**PROVIDED TEXT**
◆ ◆ ◆
It is not, in fact, obvious in this case that the truth would be substantially distorted were Mrs. Camiola permitted to limit her testimony to conversations that occurred before her husband’s arrest. We cannot say, however, that the District Court’s conclusion that the government would be unfairly burdened by Mrs. Camiola’s ability to pick and choose which confidences to reveal was unsupported by the evidence presented to the court. It was also reasonable for the District Court to conclude that Mrs. Camiola should have known that her earlier testimony might constitute a waiver of the confidential communications privilege. Mrs. Camiola’s voluntary testimony included considerable detail about her intimate relationship with her husband, including the substance of many private conversations between them. The District Court could certainly find that she should have anticipated that, by testifying in part, she had, for the purposes of this legal proceeding, waived any claim she might have had to the preservation of marital confidentiality. Under the circumstances, the decision of the District Court that the privilege was waived must be upheld.
◆ ◆ ◆
**COLLECTED MATERIAL**
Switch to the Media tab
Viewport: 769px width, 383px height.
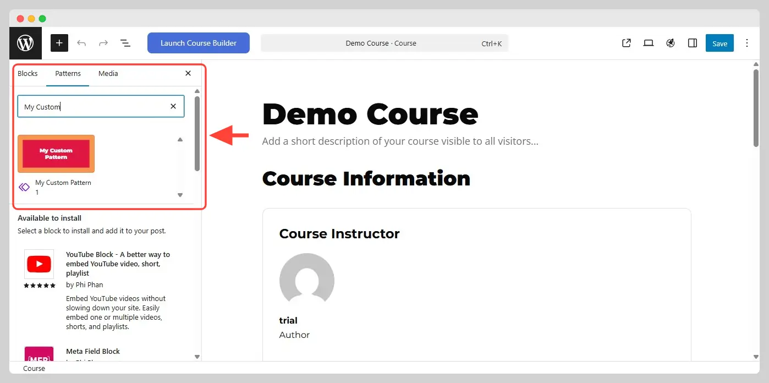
◆ ◆ ◆
**BRIEF**
Please answer from the court passage: under the circumstances, what must be upheld? The lines above have nothing to do with this.

**EXERCISE RESULT**
The District Court's decision that the privilege was waived.